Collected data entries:
● ● ● ● ●

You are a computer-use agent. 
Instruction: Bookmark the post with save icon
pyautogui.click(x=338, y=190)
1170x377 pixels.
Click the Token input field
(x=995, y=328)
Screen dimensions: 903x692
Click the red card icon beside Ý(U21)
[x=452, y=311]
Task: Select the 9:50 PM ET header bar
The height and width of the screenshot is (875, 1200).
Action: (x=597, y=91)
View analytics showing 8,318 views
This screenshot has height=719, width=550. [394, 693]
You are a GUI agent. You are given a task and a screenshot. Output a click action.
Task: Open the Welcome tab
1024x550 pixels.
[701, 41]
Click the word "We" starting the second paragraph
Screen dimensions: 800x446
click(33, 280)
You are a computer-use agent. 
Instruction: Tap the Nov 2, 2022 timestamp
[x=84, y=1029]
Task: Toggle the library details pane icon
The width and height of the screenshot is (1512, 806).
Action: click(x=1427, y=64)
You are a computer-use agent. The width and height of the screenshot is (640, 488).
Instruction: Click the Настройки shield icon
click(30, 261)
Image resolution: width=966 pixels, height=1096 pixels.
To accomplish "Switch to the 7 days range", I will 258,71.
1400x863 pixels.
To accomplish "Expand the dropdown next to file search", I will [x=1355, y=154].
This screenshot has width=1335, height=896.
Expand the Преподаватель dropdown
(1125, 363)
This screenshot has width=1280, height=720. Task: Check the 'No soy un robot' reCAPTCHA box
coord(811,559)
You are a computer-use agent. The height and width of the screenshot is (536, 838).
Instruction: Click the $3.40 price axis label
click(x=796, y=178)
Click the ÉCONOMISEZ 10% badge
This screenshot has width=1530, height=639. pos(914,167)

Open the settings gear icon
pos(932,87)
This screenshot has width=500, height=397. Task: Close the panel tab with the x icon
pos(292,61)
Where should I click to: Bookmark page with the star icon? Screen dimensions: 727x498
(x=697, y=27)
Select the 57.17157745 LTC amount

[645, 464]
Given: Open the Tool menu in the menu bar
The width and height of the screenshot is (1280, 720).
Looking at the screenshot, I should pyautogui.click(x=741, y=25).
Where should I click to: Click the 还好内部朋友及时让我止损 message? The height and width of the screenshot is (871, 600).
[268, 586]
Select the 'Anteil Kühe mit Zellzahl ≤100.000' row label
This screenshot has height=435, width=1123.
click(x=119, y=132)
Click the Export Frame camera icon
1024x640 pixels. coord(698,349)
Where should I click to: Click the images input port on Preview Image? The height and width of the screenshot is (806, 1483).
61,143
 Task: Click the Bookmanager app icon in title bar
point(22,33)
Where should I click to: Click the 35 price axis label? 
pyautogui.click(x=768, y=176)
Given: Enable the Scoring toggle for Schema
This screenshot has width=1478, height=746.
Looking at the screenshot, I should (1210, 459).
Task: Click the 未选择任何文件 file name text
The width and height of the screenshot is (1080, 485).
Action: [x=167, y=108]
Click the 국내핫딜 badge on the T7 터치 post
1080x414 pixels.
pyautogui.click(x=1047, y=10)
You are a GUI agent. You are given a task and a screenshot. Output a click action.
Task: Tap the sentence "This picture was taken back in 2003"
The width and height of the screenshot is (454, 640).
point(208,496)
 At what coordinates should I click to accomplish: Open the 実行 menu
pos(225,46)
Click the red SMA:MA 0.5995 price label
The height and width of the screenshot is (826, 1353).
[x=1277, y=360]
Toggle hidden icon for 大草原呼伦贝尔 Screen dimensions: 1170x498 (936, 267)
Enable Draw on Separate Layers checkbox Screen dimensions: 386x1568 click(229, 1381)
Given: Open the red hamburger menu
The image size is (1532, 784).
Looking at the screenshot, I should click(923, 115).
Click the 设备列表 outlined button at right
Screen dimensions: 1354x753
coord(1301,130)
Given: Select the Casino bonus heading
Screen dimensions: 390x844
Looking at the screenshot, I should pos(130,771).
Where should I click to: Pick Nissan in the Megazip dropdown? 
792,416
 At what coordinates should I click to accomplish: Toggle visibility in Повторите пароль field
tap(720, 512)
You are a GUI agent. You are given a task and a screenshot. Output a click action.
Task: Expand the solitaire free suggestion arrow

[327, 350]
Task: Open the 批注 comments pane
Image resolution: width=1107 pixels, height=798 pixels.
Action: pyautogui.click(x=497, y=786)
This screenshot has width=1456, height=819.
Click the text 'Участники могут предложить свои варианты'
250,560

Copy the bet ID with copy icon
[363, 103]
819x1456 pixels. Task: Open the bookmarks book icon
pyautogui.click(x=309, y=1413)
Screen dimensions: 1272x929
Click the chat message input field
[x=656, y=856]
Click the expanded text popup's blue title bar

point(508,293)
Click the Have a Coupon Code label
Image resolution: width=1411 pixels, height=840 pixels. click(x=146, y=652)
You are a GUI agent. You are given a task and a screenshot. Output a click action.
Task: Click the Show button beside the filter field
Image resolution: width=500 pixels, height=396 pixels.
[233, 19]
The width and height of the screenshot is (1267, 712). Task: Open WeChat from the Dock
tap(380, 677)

● ● ● ● ●

What you are asked to do:
Only the lines above from the line with "Where should I click to: Click the images" to the line with "Task: Click the 未选择任何文件 file name text", those two lines included, should be reproduced exactly.

Response:
Where should I click to: Click the images input port on Preview Image? The height and width of the screenshot is (806, 1483).
61,143
 Task: Click the Bookmanager app icon in title bar
point(22,33)
Where should I click to: Click the 35 price axis label? 
pyautogui.click(x=768, y=176)
Given: Enable the Scoring toggle for Schema
This screenshot has width=1478, height=746.
Looking at the screenshot, I should (1210, 459).
Task: Click the 未选择任何文件 file name text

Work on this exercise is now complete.